AI Papers Reader

Personalized digests of latest AI research

View on GitHub

Llama 3 Gets a Software Engineering Upgrade Through Reinforcement Learning

Meta AI researchers have unveiled a new approach called SWE-RL that significantly enhances the ability of Large Language Models (LLMs) to tackle real-world software engineering tasks. This technique, detailed in a new paper, uses reinforcement learning (RL) to train LLMs on a massive dataset of open-source software evolution data.

The core idea behind SWE-RL is to enable LLMs to learn from the entire lifecycle of software projects, including code snapshots, code changes, issues, and pull requests on platforms like GitHub. This is a departure from previous RL methods that primarily focused on competitive coding or math problems, which often rely on synthetic datasets or execution feedback.

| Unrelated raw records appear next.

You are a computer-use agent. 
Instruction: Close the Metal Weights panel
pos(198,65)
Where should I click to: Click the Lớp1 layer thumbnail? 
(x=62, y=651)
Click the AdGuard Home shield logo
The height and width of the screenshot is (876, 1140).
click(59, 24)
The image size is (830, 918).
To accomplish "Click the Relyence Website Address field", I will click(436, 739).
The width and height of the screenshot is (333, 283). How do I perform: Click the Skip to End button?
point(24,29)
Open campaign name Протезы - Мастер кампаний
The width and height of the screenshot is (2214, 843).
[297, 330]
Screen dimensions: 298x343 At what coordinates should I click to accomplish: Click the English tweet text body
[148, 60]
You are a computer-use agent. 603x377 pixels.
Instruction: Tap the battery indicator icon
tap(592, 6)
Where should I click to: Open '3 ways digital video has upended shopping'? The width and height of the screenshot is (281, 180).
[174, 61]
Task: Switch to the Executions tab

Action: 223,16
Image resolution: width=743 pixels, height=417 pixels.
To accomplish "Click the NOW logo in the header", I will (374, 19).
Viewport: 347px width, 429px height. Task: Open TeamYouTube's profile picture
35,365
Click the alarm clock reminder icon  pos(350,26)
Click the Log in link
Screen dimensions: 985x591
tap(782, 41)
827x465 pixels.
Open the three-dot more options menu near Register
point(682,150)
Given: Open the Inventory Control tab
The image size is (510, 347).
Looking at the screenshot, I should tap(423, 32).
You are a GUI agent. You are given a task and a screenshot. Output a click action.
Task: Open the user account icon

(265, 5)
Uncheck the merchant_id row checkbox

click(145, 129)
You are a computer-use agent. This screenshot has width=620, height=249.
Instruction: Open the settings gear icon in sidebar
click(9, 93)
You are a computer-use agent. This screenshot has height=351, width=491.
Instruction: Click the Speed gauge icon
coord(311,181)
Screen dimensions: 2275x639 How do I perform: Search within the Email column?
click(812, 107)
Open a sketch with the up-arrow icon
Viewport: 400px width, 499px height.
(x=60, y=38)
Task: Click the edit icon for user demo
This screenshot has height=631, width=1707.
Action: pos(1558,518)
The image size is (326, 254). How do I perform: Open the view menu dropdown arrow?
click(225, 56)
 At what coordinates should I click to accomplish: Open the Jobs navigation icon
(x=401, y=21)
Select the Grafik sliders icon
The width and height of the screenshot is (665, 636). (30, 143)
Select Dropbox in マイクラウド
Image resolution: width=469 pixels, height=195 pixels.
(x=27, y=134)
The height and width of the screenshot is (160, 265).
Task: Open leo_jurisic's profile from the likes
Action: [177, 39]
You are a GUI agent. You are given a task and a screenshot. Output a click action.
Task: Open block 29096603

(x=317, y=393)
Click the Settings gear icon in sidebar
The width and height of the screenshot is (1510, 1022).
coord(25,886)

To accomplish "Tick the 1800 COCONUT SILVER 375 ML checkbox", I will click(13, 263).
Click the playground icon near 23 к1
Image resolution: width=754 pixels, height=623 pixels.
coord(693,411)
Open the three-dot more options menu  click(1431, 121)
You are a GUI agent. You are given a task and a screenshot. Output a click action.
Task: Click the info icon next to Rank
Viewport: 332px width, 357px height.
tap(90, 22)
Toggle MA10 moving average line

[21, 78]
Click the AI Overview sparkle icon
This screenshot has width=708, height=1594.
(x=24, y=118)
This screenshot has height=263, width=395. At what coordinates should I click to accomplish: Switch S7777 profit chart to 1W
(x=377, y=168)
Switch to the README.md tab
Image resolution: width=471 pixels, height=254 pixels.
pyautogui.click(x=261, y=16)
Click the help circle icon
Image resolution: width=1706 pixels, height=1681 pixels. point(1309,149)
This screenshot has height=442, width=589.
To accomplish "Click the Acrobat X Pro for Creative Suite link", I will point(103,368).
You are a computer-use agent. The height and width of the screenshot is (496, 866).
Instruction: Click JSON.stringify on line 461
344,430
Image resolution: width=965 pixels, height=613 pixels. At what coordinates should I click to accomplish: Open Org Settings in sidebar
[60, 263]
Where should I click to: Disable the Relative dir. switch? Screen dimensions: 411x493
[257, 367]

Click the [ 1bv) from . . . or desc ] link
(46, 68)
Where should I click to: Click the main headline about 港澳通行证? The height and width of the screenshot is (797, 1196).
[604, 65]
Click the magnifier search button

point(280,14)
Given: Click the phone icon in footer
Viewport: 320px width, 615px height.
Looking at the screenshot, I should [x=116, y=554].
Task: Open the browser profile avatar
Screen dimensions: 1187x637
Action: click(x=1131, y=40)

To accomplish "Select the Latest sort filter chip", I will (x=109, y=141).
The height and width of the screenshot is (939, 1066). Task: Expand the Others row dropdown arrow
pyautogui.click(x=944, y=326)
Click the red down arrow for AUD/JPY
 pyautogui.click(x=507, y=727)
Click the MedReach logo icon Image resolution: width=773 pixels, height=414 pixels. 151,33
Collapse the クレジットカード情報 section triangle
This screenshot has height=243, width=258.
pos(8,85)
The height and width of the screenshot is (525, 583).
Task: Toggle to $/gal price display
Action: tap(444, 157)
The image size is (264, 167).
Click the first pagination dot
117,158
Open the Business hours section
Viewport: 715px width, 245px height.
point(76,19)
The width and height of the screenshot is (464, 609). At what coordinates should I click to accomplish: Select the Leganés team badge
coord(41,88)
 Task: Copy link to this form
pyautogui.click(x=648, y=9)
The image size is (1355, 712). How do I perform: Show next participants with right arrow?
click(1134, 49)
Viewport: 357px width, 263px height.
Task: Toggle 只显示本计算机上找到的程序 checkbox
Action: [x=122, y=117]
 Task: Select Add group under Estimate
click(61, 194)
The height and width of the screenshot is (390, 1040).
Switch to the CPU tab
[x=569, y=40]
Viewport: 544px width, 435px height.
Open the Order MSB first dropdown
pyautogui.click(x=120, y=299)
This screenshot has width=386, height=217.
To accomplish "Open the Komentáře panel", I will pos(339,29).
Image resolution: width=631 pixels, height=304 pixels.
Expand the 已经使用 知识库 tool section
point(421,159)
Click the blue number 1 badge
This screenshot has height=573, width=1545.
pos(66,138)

“Instead of directly giving the model a ‘right’ or ‘wrong’ based on whether the code executes correctly, we’re giving it a more nuanced signal based on how similar its proposed code change is to a real-world fix submitted by a human developer,” explains Dr. Sida Wang, a researcher at Meta AI. “This allows the model to learn from a much broader range of scenarios and develop a better understanding of the reasoning process involved in software development.”

Here’s how SWE-RL works in practice:

  1. Data Collection: The researchers curate a large dataset from GitHub, containing information about software issues, code contexts (the relevant code snippets), and “oracle patches” (the actual code fixes submitted by developers).
  2. Policy LLM: A policy LLM (in this case, the Llama 3 model) is given the issue description and code context. The LLM’s task is to generate a code change that resolves the issue. Imagine the LLM being presented with a description of a bug report and the relevant code from a Python library, such as ‘TypeError: unsupported operand type(s) for +: ‘int’ and ‘str’’. The model analyzes the code and generates a replacement statement using a SEARCH/REPLACE structure, indicating where to fix the code.
  3. Reward Calculation: The LLM’s generated code change (a “predicted patch”) is compared to the actual code change submitted by a developer (the “oracle patch”). A similarity score is calculated. If the format of LLM’s response is incorrect, a strong negative reward (-1) is applied.
  4. Reinforcement Learning: The reward is used to update the weights of the LLM, encouraging it to generate code changes that are more similar to real-world fixes. This process is repeated over thousands of iterations.

The resulting model, named Llama3-SWE-RL-70B, achieved a 41.0% solve rate on SWE-bench Verified, a human-verified benchmark of real-world GitHub issues. This performance is comparable to leading proprietary LLMs, despite being trained solely on open-source data.

One particularly exciting finding is that Llama3-SWE-RL-70B demonstrates improved general reasoning skills beyond software engineering. It shows better performance on tasks like function coding, library use, mathematics, and general language understanding, suggesting that the RL process on software evolution data leads to more generalizable reasoning abilities.

“It’s like learning to fix cars and suddenly understanding how all machines work,” notes Dr. Wang. “By training the LLM to solve specific software engineering problems, we’re inadvertently improving its ability to reason about other types of problems as well.”

This work opens up new avenues for improving the capabilities of LLMs and has the potential to revolutionize the field of software engineering.